In [None]:
import pandas as pd

In [None]:
df = pd.read_csv('TimeSeries.csv')

In [None]:
df.head()

In [None]:
df['Date'] = pd.to_datetime(df[['Year', 'Month']].assign(DAY=1))

In [None]:
df.drop(['Year','Month'],axis=1,inplace=True)

In [None]:
df

In [None]:
# find data type of columns
df.dtypes

In [None]:
# find the total null values
df.isnull().sum()

In [None]:
df.columns

In [None]:
# remove the space before column name
df.rename(columns = {' Sales':'Sales'}, inplace = True)

In [None]:
df.columns

In [None]:
df

In [None]:
# Convert the "Sales" column to numeric
df["Sales"] = pd.to_numeric(df["Sales"].str.replace(',', ''))

In [None]:
df

In [None]:
df.dtypes

In [None]:
df.set_index('Date',inplace=True)

In [None]:
df.tail()

In [None]:
df.describe(percentiles=[.25,.5,.75,.90,.95,.99])

In [None]:
import matplotlib.pyplot as plt
%matplotlib inline
import seaborn as sns

In [None]:
df.isnull().sum()

# Visualize the data

In [None]:
df.plot()

In [None]:
plt.figure(figsize=(13,9))
sns.boxplot(df['Sales'])
plt.show()

#### Inference: We can clearly see that there are outliers in the data.
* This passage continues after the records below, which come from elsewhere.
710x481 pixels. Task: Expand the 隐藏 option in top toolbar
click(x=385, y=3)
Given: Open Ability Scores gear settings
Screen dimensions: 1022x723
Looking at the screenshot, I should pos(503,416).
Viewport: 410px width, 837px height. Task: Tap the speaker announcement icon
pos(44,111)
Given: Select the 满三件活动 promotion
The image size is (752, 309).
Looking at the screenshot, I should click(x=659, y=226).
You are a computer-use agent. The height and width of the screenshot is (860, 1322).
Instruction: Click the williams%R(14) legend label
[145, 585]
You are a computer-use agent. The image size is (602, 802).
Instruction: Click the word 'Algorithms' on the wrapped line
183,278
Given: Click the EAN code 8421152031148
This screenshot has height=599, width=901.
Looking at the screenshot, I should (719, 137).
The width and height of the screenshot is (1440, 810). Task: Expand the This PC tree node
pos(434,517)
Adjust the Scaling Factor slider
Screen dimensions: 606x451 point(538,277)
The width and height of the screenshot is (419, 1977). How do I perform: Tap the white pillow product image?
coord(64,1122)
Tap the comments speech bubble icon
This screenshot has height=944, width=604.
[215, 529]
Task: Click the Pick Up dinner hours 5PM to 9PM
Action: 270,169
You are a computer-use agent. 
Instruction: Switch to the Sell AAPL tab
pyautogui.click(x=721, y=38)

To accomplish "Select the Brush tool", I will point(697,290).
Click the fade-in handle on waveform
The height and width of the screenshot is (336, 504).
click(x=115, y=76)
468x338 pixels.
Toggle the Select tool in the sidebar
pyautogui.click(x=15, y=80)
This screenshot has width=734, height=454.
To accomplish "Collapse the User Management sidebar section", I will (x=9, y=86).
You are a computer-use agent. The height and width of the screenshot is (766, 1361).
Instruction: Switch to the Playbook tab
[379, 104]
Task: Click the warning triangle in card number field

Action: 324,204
We will keep the outliers as they are. We cannot delete them as this is a time series data and deleting any data point will lead to discontinuity in the data.


## Use time series analysis and decomposition techniques to identify the trend, seasonal, and residual components in the sales data.


In [None]:
df1 =df

In [None]:
df1

In [None]:
df1.index.dtype

In [None]:
plt.figure(figsize=(18,4))
plt.plot(df1, label='Sales')
plt.legend(loc='best')
plt.xticks(rotation = 90,fontweight="bold")
plt.show()

### Additive seasonal decomposition

In [None]:
from pylab import rcParams
import statsmodels.api as sm
rcParams['figure.figsize'] = 12, 8
decomposition = sm.tsa.seasonal_decompose(df1.Sales, model='additive') # additive seasonal index
fig = decomposition.plot()
plt.show()

### Multiplicative seasonal decomposition

In [None]:
decomposition = sm.tsa.seasonal_decompose(df1.Sales, model='multiplicative') # multiplicative seasonal index
fig = decomposition.plot()
plt.show()

#### Inference : The data contains level, trend and seasonality.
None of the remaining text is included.